Em 1958, o escritor ingressou no curso de Jornalismo da Faculdade Casper Líbero, que não chegou a concluir, e passou a fazer alguns trabalhos de redação para uma agência de publicidade. Dois anos depois, um incêndio destruiu a casa onde vivia com a família, e nele se perderam os manuscritos do livro no qual vinha trabalhando. Ele o reescreveu de memória, usando como espaço de escrita a Biblioteca Mário de Andrade, bem como outras bibliotecas, pensões e a casa de amigos. Em 1963, por fim, a obra saiu com o título de “Malagueta, Perus e Bacanaço”, apelidos de três personagens, jogadores de sinuca.

Navegue pelas páginas da “Revista Leitura” e veja entrevistas dadas por João Antônio acerca do seu livro de estreia.

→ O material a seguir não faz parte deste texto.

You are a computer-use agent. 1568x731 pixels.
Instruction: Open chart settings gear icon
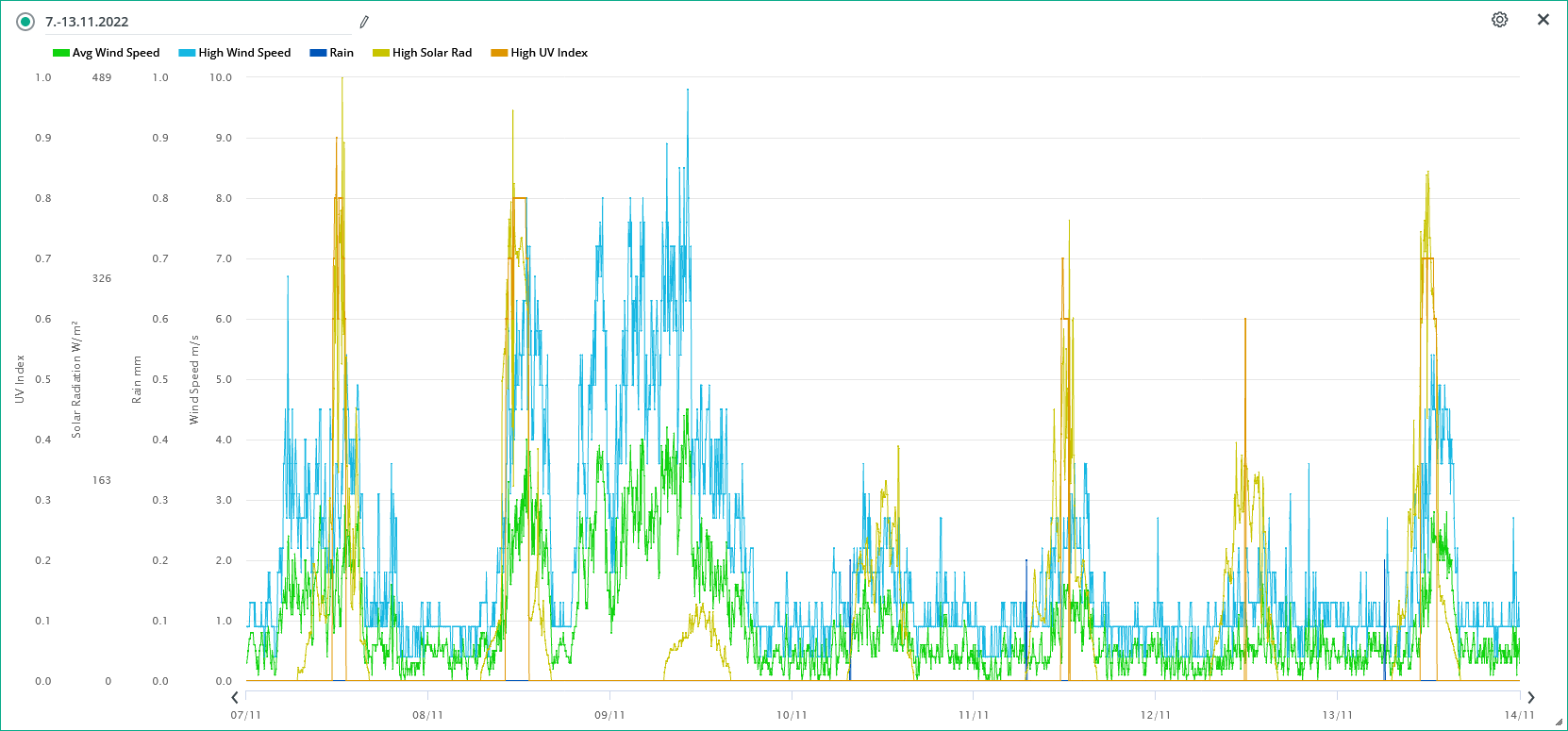[x=1499, y=20]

Com nove contos que refletiam o ambiente e reproduziam as expressões usadas pelas pessoas da periferia de São Paulo – a “língua dos pés de chinelo”, como disse o autor --, o livro foi um sucesso imediato de público e de crítica. Angariou vários prêmios e propiciou inúmeros convites para escrever em periódicos e editoras. João Antônio se mudou para o Rio de Janeiro e ali se dedicou ao jornalismo, trabalhando no caderno de cultura do Jornal do Brasil. Em 1966 voltou a São Paulo por algum tempo e ajudou a fundar a revista “Realidade”, na qual inaugurou e aperfeiçoou um estilo de escrita que ficaria conhecido como “conto-reportagem”. O primeiro desses textos foi “Um dia no cais” (1968), que retrata o cotidiano de prostitutas, marinheiros e outros trabalhadores, bem como pessoas em situação de rua, que circulavam nas imediações do porto de Santos.

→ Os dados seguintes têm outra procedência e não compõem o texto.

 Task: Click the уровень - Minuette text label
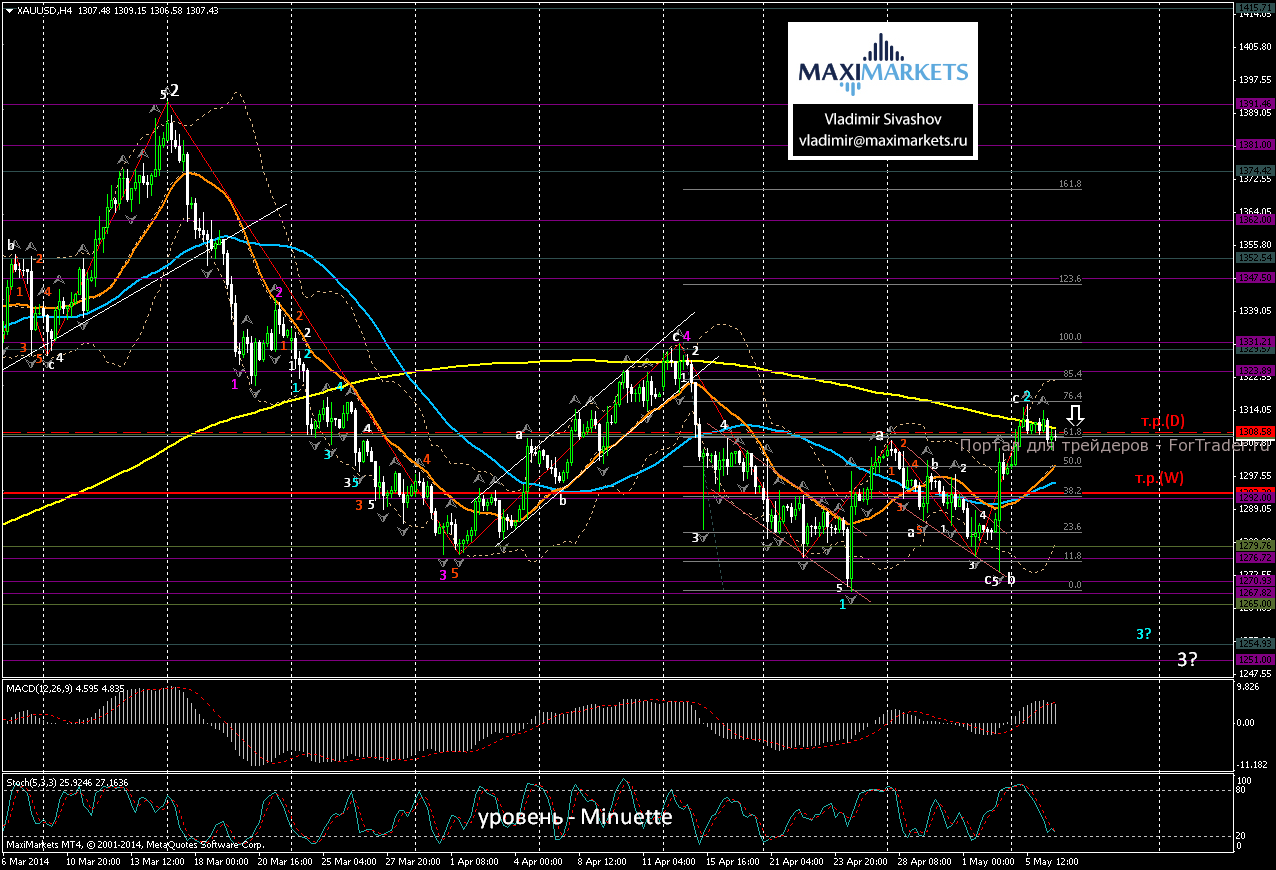pyautogui.click(x=574, y=817)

Leia “Um Dia no Cais”, publicado na “Realidade”. Aproveite para ver algumas propagandas da época, entremeadas às páginas do conto-reportagem.

Alternando sua residência entre o Rio e São Paulo, João Antônio escreveu também para a revista “Manchete”, para “O Pasquim” e para vários periódicos alternativos. Seu segundo livro, “Leão de Chácara”, foi publicado em 1975, mesmo ano em que saiu um livro de reportagens e perfis, “Malhação do Judas Carioca”. A estes se seguiriam vários outros, com destaque para “Calvário e Porres do Pingente Afonso Henriques de Lima Barreto” (1977), um livro experimental que refaz o roteiro do escritor carioca -- lido e admirado por João Antônio -- pelos bares, cafés e redações de jornais do Rio de Janeiro.

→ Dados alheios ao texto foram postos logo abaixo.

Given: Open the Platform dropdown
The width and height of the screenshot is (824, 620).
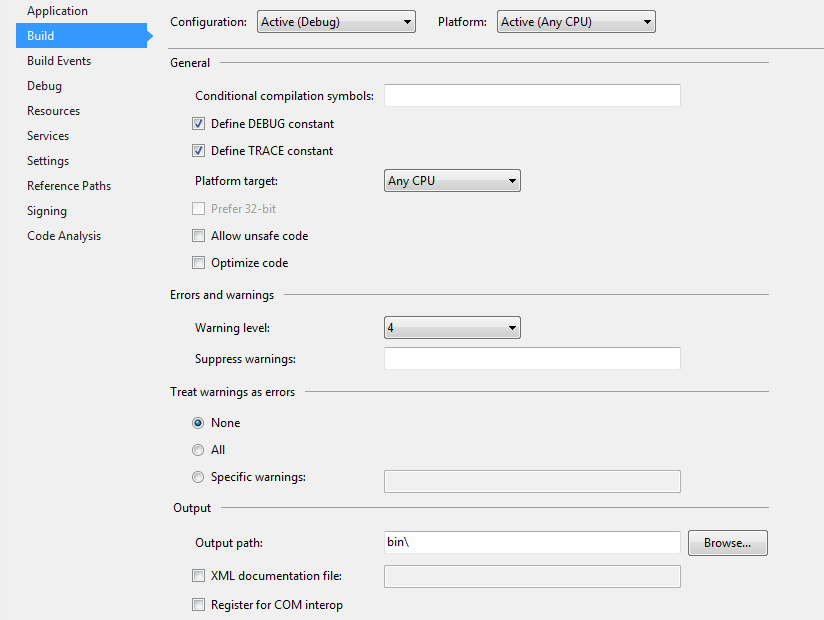Looking at the screenshot, I should pos(576,21).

Também em 1977, “Malagueta, Perus e Bacanaço” foi adaptado para o cinema. O filme dirigido por Maurice Capovilla foi intitulado “O Jogo da Vida” e trouxe Lima Duarte, Gianfrancesco Guarnieri e Maurício do Valle nos papéis principais. Teve participação de jogadores profissionais de sinuca e foi musicado por João Bosco e Aldir Blanc. Veja nota sobre o filme na Revista Manchete.

João Antônio seguiu publicando livros, vários dos quais premiados. Entre eles, “Ô Copacabana!” (1978), “Dedo-Duro” (1982) e “Abraçado ao meu Rancor” (1986), pelo qual foi agraciado com uma bolsa de estudos na Europa. Entre 1987 e 1989 viveu na Alemanha e viajou também pela Holanda e Polônia, realizando conferências. Voltando ao Brasil, publicou mais seis livros, dos quais o último, “Dama do Encantado” (1996), continha os perfis de vários artistas a quem admirava, bem como o do jogador de futebol Mané Garrincha. Morreu em outubro do mesmo ano, em casa, onde a polícia o encontrou após ser acionada por familiares preocupados com a falta de notícias.

Os textos de João Antônio refletiam seus lugares de memória, mas também tinham muito de denúncia social. Suas críticas, cheias de um rancor deliberadamente adotado como estética, se voltavam com frequência para a classe média, que ele chamava de “mérdea” e acusava de alienação e descaso. Seu trabalho foi comparado ao de contistas como Dalton Trevisan e Plínio Marcos, principalmente o segundo, que também retratou sem filtros as classes marginalizadas da sociedade. Por sua vez, Jorge Amado, na orelha de “Dedo-Duro”, declarou ser João Antônio “um integrante da estirpe iniciada por Manuel Antônio de Almeida”, com seu picaresco Sargento de Milícias, e levada adiante por Machado de Assis, Marques Rebelo e Lima Barreto.


Ilustração de Sardi com os personagens Malagueta, Perus e Bacanaço. Suplemento Literário de “O Estado de São Paulo”, 1982.